En los últimos tiempos se está hablando mucho de la reforma de la Constitución, se argumenta que el modelo actual no está suficientemente cerrado y bien armado y que es preciso ir a un tipo de estado decididamente federal, que fije de una manera más clara la descentralización de nuestro país, dejando atrás nuestro peculiar, por inédito, estado de las autonomías. No estoy segura de que esta sea la forma de solucionar todos los problemas de convivencia territorial, porque nada se define únicamente por el nombre, y los instrumentos para hacer realidad las intenciones solo sirven si se basan en la voluntad inequívoca de llevarlas a término con razón y honestidad.

Por eso, aprovecho la tribuna que tan generosamente me brinda este periódico para expresar mi opinión, que no pretende ser la única ni la más atinada, pero si nace de la reflexión largamente meditada desde el desgarro interno que me producen algunas actitudes que observo en mi país.

Desde mi punto de vista, para que un estado pueda ser tan descentralizado como se quiera y sin embargo íntimamente unido tienen que darse dos premisas fundamentales:

1.- Unidad no equivale a uniformidad.

2.- Sin solidaridad la unidad no existe.

La primera premisa emana de la Historia. Como ya sabemos muchas veces el pasado explica el presente, y en este caso sin ninguna duda. Sin profundizar en el tema como me gustaría, la actual España se gesta en el siglo XV tras el matrimonio de los llamados Reyes Católicos que unió los reinos de Castilla y Aragón y tras la conquista de Granada y Navarra nos llevó a la formación de un solo reino que poco a poco se fue consolidando hasta llegar a la España actual. Es decir hace 500 años que estamos juntos, que vivimos juntos, que compartimos destino. Sin embargo esos reinos que se unieron venían a su vez de una historia propia que había conformado una personalidad especial y algunos de ellos tuvieron la fortaleza de mantener su cultura, su lengua, su identidad a través del tiempo y de los distintos avatares históricos.

El resultado de todo esto es que no somos un país uniforme ni nunca lo hemos sido y solo se puede conseguir la unidad si se respeta esa diversidad. Y respetar no es meramente consentir, admitir sin entusiasmo, permitir a regañadientes. Respetar es aceptar como un hecho incuestionable la diferencia, cultivar esas hermosas parcelas de personalidad histórica, no ceder a las pulsiones recentralizadoras, traducir en la legislación las consecuencias de todo ello, porque tan injusto es tratar de forma diferente a los iguales como de igual manera a los diferentes.

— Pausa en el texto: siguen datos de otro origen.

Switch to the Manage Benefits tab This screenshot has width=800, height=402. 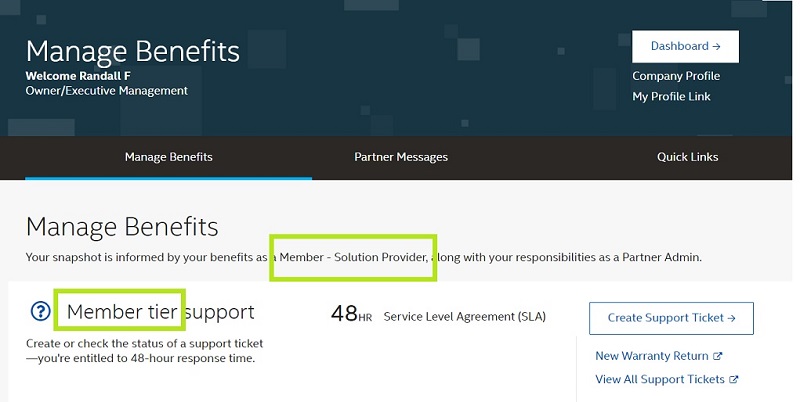point(168,157)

Por otra parte también es preciso que los que se sienten distintos no renuncien a lo que les une a los demás, deben respetarlo y cuidarlo porque es también su patrimonio y es la manera de seguir caminando juntos sin dejar de ser lo que son. Y es necesario que admitan que la circunstancia que los ha hecho fuertes no les hace superiores, sino simplemente distintos y ese es su único y sin duda más valioso privilegio.

La segunda premisa deriva del concepto mismo de unidad que implica solidaridad. Si difícil es cumplir debidamente la primera no lo es menos la segunda. Los españoles tenemos mucho de taifas, demasiada tendencia al cantonalismo. Muchas veces da la impresión de que vivimos cada uno en en nuestro territorio y de espaldas a los otros, nos miramos al ombligo y al mismo tiempo de reojo a los demás por si nos pasan por delante. Esa actitud no genera, precisamente, la tan ansiada unidad con la que tantos se llenan la boca.

Y es que unidad significa interdependencia, compromiso, lealtad. Es sentir como propios los triunfos de los otros, es evitar a toda costa que nadie se quede en el camino, es aceptar el sacrificio cuando hace falta, es tener generosidad de espíritu para poner las experiencias propias al servicio de todos, es compartir esfuerzos, es mirar juntos haca el futuro, es continuar escribiendo la historia juntos.

Para conseguir todo esto necesitamos liderazgos fuertes. Necesitamos políticos que tengan la valentía de olvidar los cálculos electoralistas y las ambiciones personales. Políticos que estén dispuestos a darlo todo por el bien de todos, y necesitamos también que cada uno de nosotros lleve a cabo su propia revolución interna para encontrar la determinación necesaria y evitar la marcha atrás.

Es difícil pero no imposible. En cualquier caso la empresa es demasiado importante y el coste de oportunidad demasiado alto para no intentarlo.